By Laura Rosser
When screenwriter Ken Miller moved to Port Angeles in 1983 after retiring from the Army, the former Green Beret was seeking the isolation of the North Olympic Peninsula.
But Miller found that he couldn’t hide from the Vietnam War experiences, thoughts and memories of what he had seen and done as a helicopter gunship pilot.
He managed to ease himself back into society with the compromise of living in a rural area.
Some veterans don’t manage that compromise. Many who cannot escape the haunting nightmares seek isolation in the woods.
They are the inspiration for “Missing in America,” a movie written by Miller that will make its world premiere this weekend at the Seattle International Film Festival.
Miller completed the screenplay five years ago, and the movie was finished just a week ago.
The story’s inspiration, Miller said, came from a group of Vietnam veterans living in the foothills between Sequim and Port Angeles.
The independent film — which stars Danny Glover as a Vietnam vet who isolates himself from society by retreating into the woods only to find himself suddenly entrusted with a former platoon member’s Vietnamese-American daughter — will be screened on Saturday and Monday.
After that, Miller said, producer/director Gabrielle Savage Dockterman is hoping the film will be picked up by a distributor and sent to theaters throughout the nation.

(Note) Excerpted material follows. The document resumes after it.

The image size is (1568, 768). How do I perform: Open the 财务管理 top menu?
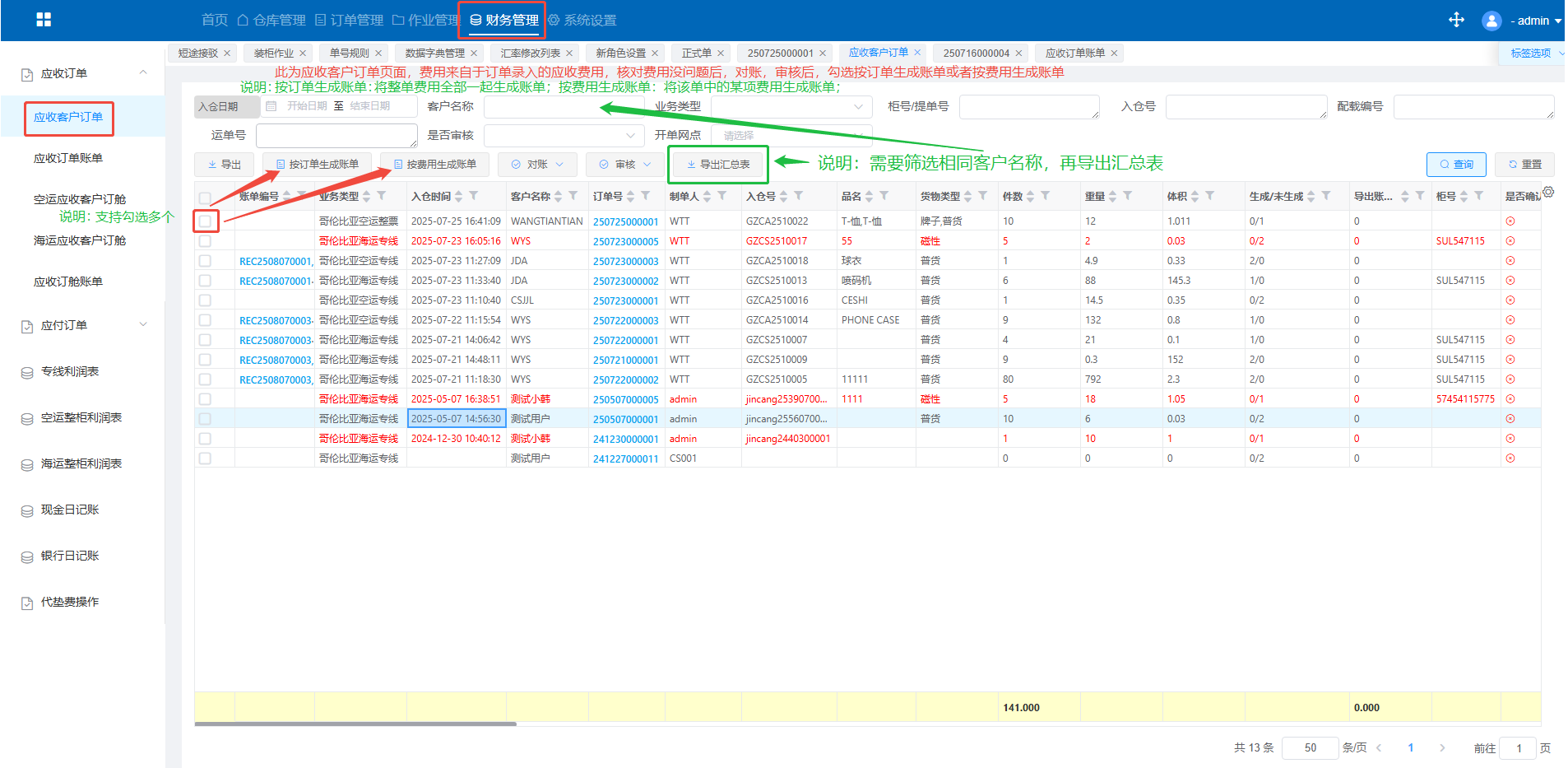pyautogui.click(x=503, y=20)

Although the movie was filmed near Vancouver, British Columbia, Miller said people from the North Olympic Peninsula will recognize the names of places mentioned in the script.
Anything but cathartic
Seeing the film, Miller said, will be cathartic for Vietnam veterans, but it was anything but that for Miller to write it.
“It took me places I’d been avoiding going all these years,” he said.
“Everybody from Vietnam’s got some guilt over what they did.
“I wrote it for the Vietnam veteran and his family.”
“MISSING IN AMERICA,” inspired by North Olympic Peninsula Vietnam War veterans and written by Port Angeles resident Ken Miller, will be screened at the Egyptian Theatre, 801 E. Pine St., Seattle, on Saturday at 6 p.m. and Monday at 1:30 p.m.
A question and answer period with the filmmakers will follow both screenings.
Admission to the showings is $10.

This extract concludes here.